I spent some points during the weekend reviewing field notes, journals, planners: marking passages with orange gel-pens. I scanned my texts, emails, Tweets, and posts; quickly tagging, not second-guessing. I needed to be in that liminal space between visceral and logical, madness and method.
Seeing data isn’t about “seeing” at all; but about being able to unsee. Stripping away preconceptions begins with willingness. “How do I know what I know?” is not the first question; “What is it I think I know?” is.
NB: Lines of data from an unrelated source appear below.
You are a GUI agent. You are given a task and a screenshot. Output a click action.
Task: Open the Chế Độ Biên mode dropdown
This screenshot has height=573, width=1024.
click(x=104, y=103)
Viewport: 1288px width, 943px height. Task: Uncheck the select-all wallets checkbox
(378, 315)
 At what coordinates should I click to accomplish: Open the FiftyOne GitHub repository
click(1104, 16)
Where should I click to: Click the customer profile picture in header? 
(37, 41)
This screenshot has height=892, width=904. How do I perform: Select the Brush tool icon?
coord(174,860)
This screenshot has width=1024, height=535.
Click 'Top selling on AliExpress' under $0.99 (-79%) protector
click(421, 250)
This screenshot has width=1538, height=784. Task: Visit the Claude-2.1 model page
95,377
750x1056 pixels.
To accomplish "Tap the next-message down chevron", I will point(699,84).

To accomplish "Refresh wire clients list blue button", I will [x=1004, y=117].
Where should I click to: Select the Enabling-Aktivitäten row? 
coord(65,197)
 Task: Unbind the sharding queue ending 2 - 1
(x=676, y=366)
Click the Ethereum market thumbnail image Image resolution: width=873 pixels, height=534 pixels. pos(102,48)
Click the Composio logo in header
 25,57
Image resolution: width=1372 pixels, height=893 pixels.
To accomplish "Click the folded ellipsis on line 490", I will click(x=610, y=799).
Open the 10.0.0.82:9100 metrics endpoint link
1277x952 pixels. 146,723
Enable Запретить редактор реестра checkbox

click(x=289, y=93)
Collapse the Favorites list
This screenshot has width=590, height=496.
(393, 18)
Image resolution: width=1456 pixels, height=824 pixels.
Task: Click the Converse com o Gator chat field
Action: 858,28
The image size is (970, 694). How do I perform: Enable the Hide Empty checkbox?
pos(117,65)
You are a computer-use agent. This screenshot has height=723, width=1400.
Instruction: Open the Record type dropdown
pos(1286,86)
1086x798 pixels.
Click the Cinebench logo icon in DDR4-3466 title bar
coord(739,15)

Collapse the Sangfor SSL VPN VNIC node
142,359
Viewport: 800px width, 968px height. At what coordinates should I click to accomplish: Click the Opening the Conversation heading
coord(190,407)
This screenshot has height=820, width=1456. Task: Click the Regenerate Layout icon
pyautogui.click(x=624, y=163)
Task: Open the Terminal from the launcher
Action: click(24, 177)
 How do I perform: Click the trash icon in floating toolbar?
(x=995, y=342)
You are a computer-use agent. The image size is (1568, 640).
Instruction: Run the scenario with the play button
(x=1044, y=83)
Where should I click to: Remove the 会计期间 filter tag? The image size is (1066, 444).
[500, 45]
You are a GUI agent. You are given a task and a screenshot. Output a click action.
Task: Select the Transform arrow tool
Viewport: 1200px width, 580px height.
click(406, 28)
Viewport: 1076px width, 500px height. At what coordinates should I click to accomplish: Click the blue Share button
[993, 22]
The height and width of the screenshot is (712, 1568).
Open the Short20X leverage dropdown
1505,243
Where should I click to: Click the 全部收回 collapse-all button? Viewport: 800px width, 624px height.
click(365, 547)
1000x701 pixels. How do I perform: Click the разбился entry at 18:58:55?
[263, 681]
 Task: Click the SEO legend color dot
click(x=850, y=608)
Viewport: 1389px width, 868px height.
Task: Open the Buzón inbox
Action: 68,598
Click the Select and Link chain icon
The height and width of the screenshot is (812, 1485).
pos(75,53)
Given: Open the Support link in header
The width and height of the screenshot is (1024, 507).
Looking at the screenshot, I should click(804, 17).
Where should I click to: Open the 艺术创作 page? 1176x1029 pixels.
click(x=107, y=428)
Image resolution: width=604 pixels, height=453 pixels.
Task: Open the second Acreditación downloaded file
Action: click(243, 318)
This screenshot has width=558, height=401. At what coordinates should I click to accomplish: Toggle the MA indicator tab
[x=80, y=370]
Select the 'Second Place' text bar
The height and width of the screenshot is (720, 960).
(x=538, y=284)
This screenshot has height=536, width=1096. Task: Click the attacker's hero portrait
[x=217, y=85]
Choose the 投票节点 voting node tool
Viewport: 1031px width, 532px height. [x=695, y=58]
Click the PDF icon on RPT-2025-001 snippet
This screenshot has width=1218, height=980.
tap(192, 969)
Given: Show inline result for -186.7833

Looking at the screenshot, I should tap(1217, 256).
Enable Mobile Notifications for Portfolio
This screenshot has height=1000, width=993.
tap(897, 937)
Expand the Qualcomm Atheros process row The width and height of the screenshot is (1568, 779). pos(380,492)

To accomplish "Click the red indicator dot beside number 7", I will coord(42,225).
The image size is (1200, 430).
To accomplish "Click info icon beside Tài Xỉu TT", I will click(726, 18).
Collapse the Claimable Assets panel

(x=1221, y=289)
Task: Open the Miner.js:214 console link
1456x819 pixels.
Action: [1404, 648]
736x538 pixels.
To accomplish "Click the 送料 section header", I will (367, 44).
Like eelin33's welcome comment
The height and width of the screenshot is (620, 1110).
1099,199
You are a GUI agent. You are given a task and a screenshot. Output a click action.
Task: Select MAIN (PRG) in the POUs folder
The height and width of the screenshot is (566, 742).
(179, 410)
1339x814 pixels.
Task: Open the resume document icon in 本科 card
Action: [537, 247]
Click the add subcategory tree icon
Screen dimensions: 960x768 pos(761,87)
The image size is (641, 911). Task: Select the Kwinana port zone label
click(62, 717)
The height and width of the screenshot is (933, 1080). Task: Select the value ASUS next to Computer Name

Reviewing these data in aggregate this morning, I see now where my frustration festers. I’m unable to un-learn how I’ve learned to learn; an epistemology I’ve trained in and applied. My own research (and growing list of emerging questions from it) require(s) attention; I can no sooner abandon the call than I can a child. So, I’ve discovered that for me, the “how” and the “what” of knowing are phases of the same moment in time, a quantum entanglement.
I simply can not suspend my own heuristic of living inquiry; of the “how” of what constitutes formal and informal learning.
John Dewey wrote in 1897 “I believe that education, therefore, is a process of living and not a preparation for future living.”
Living inquiry, then, is simply living for me.
What is it I think I “know”? That I don’t.
My responsibility is to conscious curiosity.